The walking speed should be chosen to match the current state of mind. If you are dull you can walk more briskly, or move slowly if restless. On the whole the pace should be fairly slow and measured, though it usually works to walk a little faster at first and gradually slow the pace as the mind harmonises with the body and becomes concentrated. The effect as more vivid mindfulness arises is to expand the experience of walking so that you perceive far more of the detail of tiny body movements like the foot lifting. In these circumstances it may feel natural to slow right down to a pace whose movements might be hardly perceptible to an observer. But the right pace is the one that to you feels most comfortable as you deepen into mindfulness.
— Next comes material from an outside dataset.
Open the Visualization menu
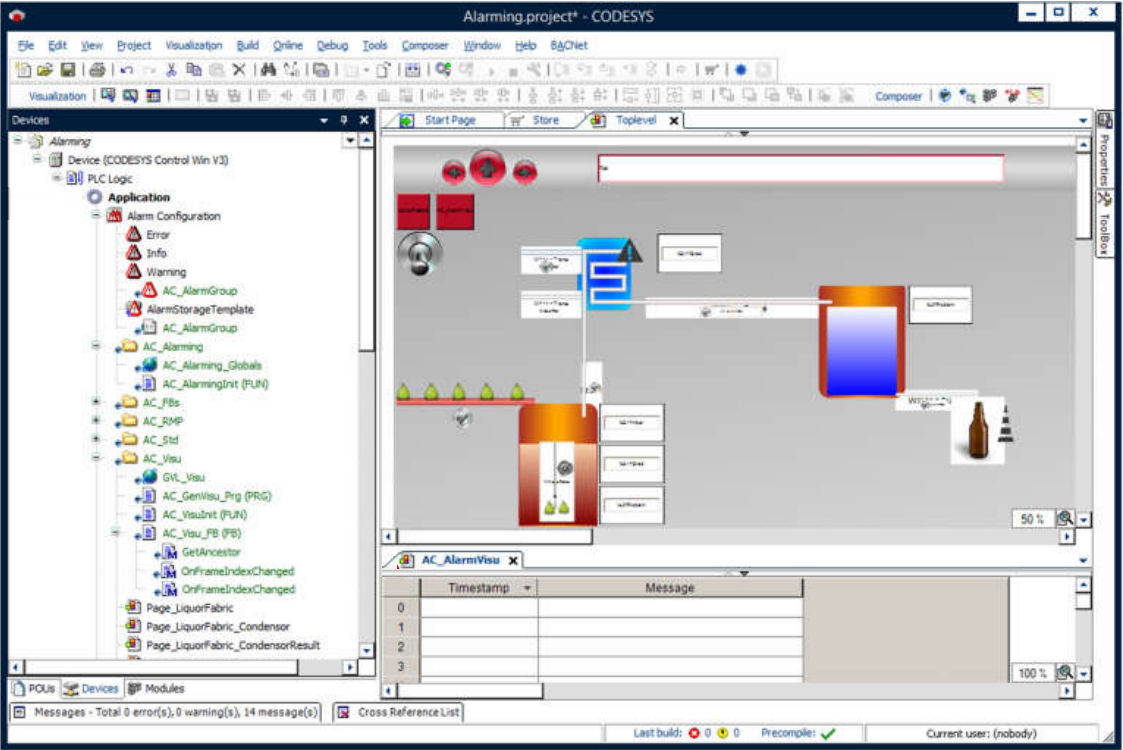Screen dimensions: 1123x750 (x=193, y=46)
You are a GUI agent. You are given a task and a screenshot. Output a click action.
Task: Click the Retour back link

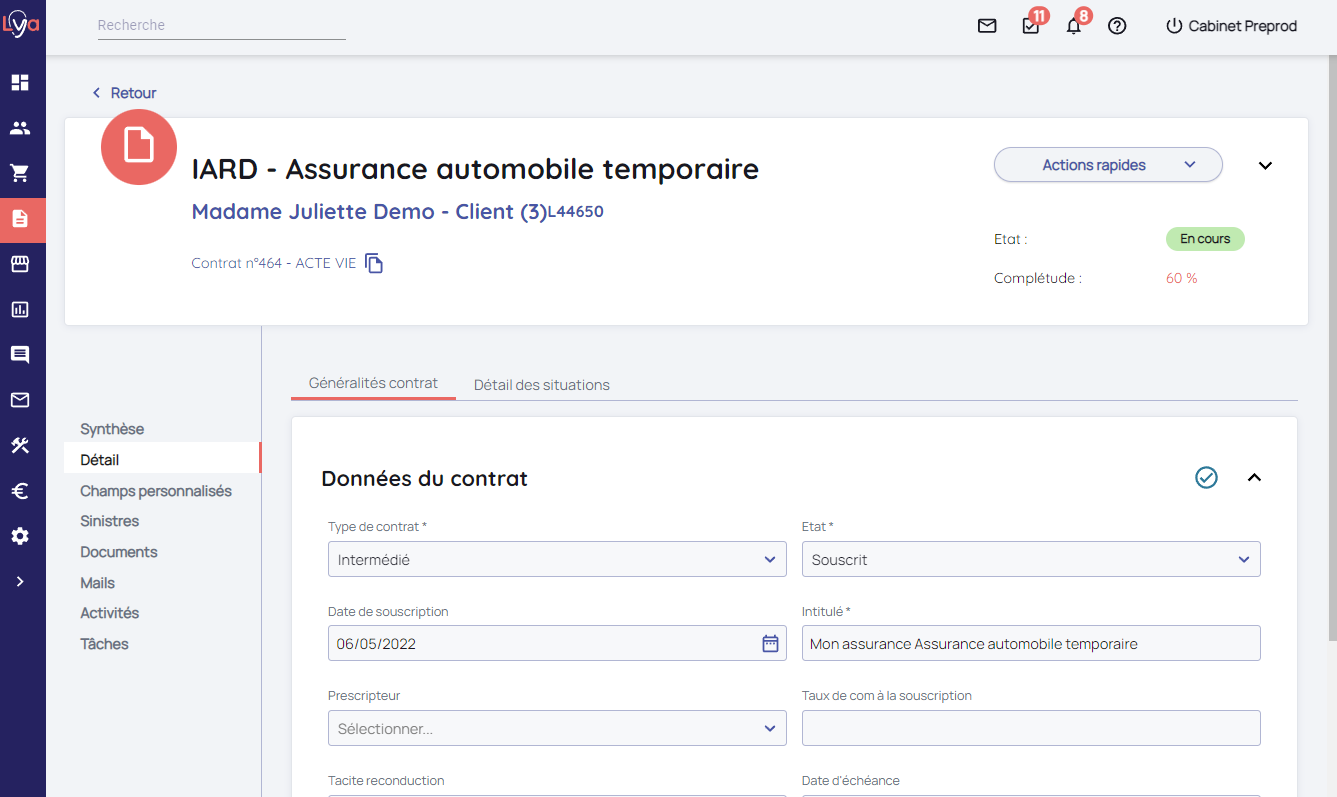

Walking very slowly and deliberately can induce a deeper concentration in itself, though that won’t come completely automatically; if you try to force it, the concentration will be narrow and unfeeling. The key is to maintain a breadth of mindfulness. Movement can be as slow as you like so long as you are physically relaxed and able to walk, if at snail’s pace, in a free, natural manner. If you feel tense, it may help to walk faster for a while and let the tension dispel itself. (There is no virtue in slow walking in itself, apart from as a means to cultivating awareness.)  
Walking meditation is also a good use of time when you feel like meditating but don’t have a quiet room immediately available. At work, for example, if you have some time spare during a lunch break, try using it for walking up and down a quiet street or a park. The best practice to choose would probably be a general run through the four fields of mindfulness; or if you are agitated, with a lot on your mind, perhaps include a gentle Metta Bhavana or simply ‘just walk’ up and down. Once it has become fairly familiar, you’ll find walking meditation is a very useful method to have available. It is excellent when you don’t feel like meditating but know you need to, for example when very agitated or very restless. It can also break up and invigorate dull mental states. Walking meditation generally has a smoothing, integrating effect on whatever you bring to it. 
In conclusion, the open enquiry that is mindfulness – whether it is applied to walking meditation, Just Sitting or in the general training in mindfulness – is central, in each situation, to cultivating the overall path of your development.